- [WHAT TO DO]: Write out exactly, excluding pictures, the lines from the one containing "Instruction: Click the" through the end of the data, both included.

- [Recorded data]:
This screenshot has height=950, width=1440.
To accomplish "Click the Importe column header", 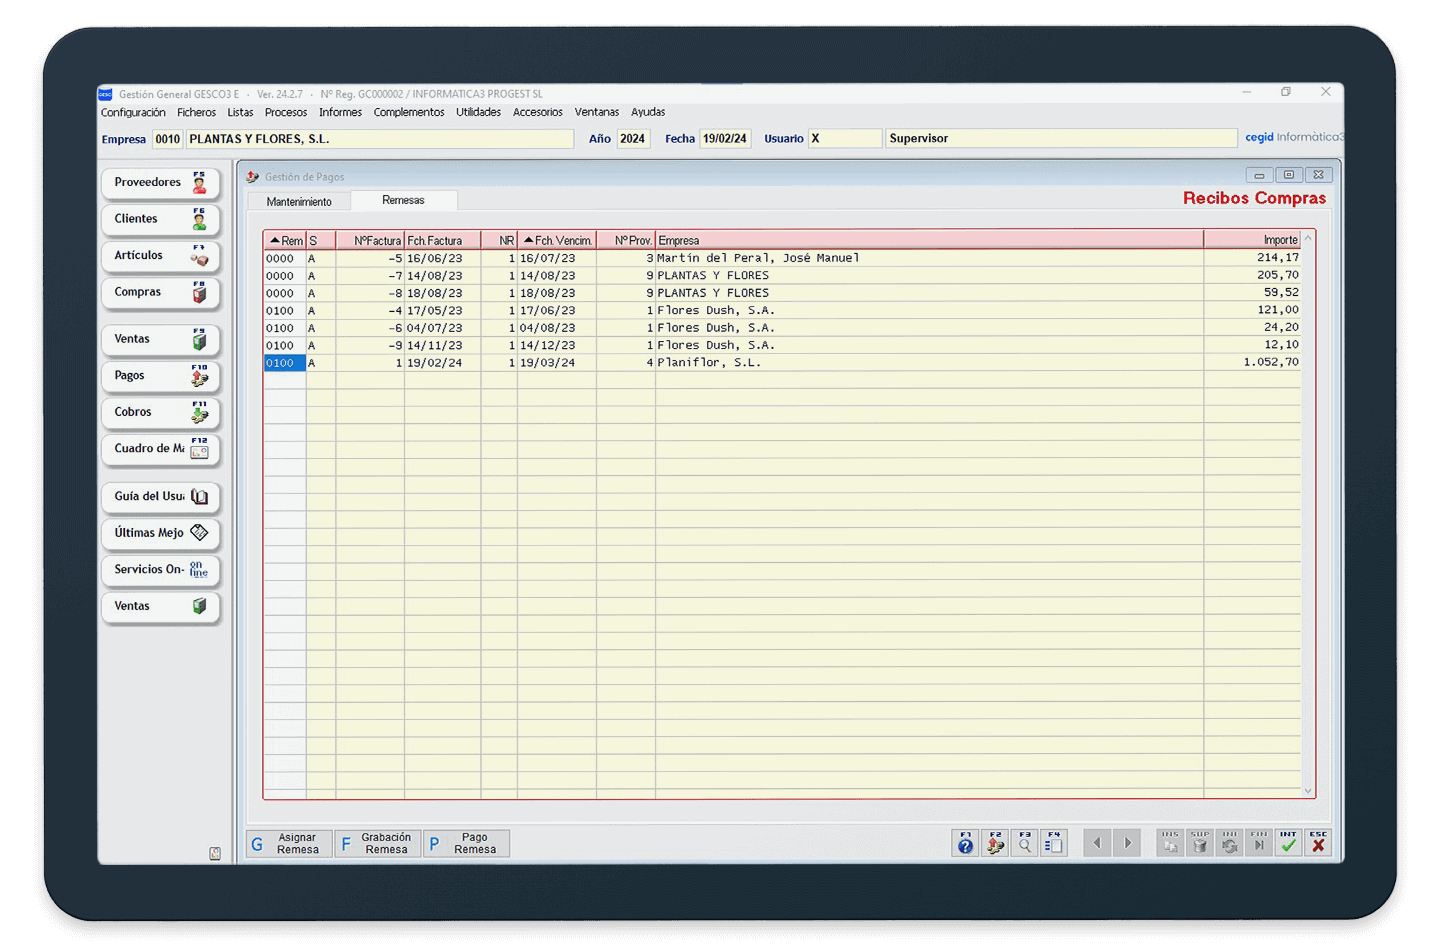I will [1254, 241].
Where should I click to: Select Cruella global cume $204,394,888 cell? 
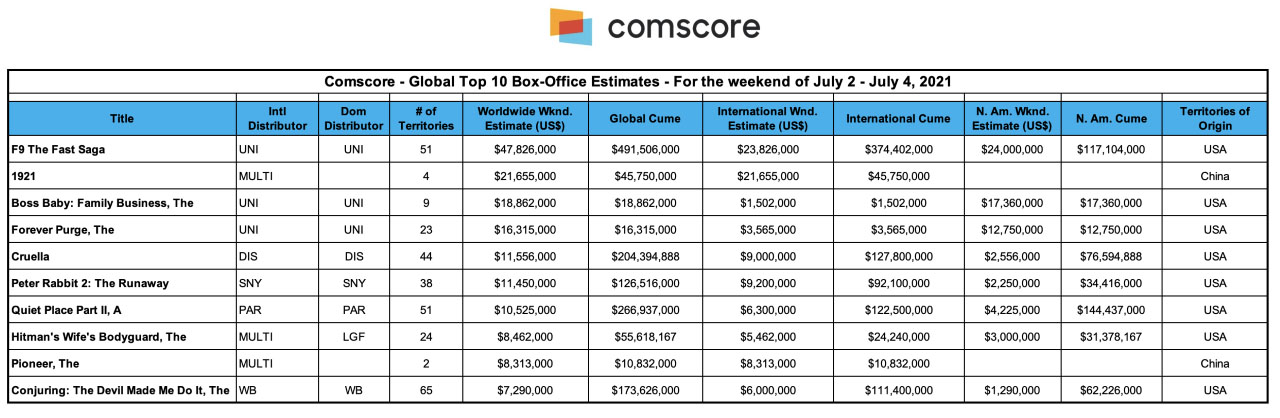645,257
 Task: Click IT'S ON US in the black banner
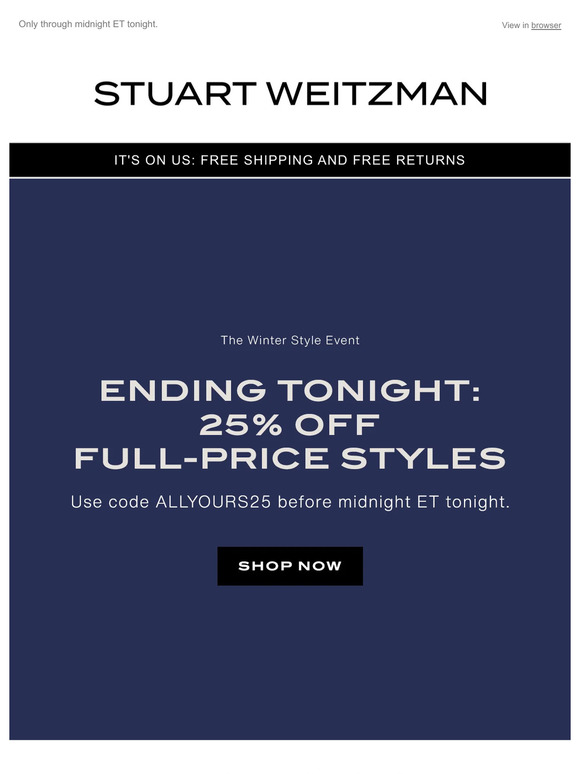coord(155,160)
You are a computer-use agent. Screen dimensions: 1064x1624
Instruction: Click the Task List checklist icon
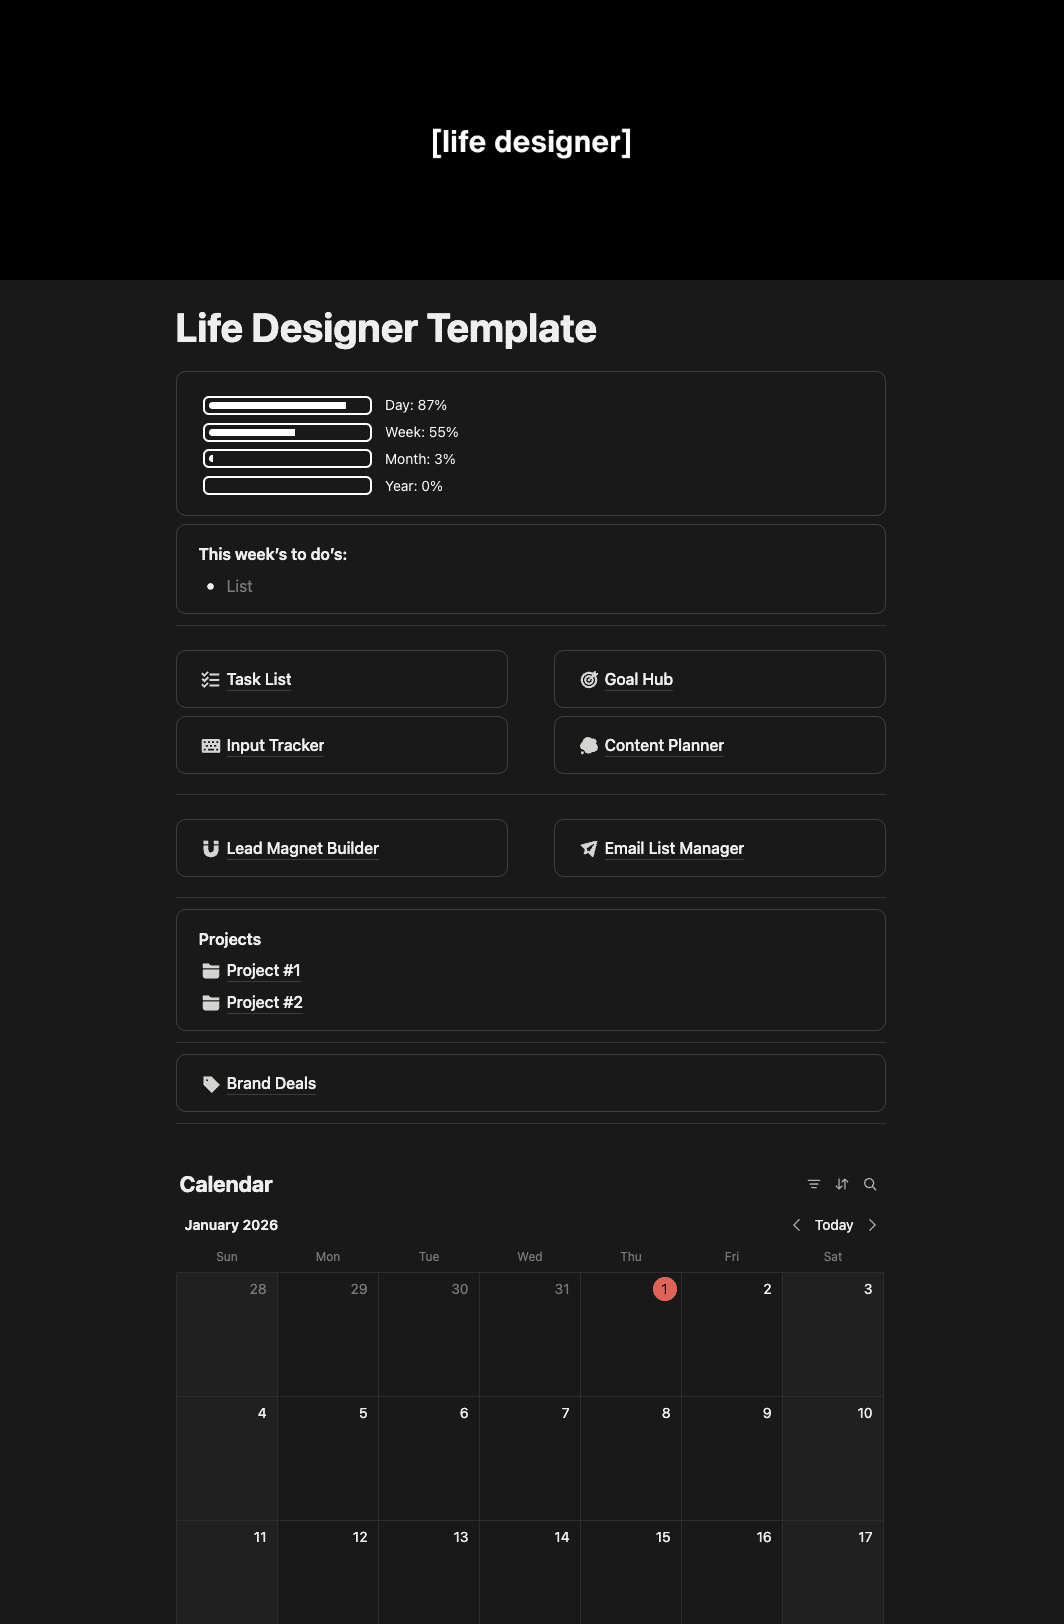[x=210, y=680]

- [RESPONSE]:
Instruction: Click the Task List checklist icon
[x=210, y=680]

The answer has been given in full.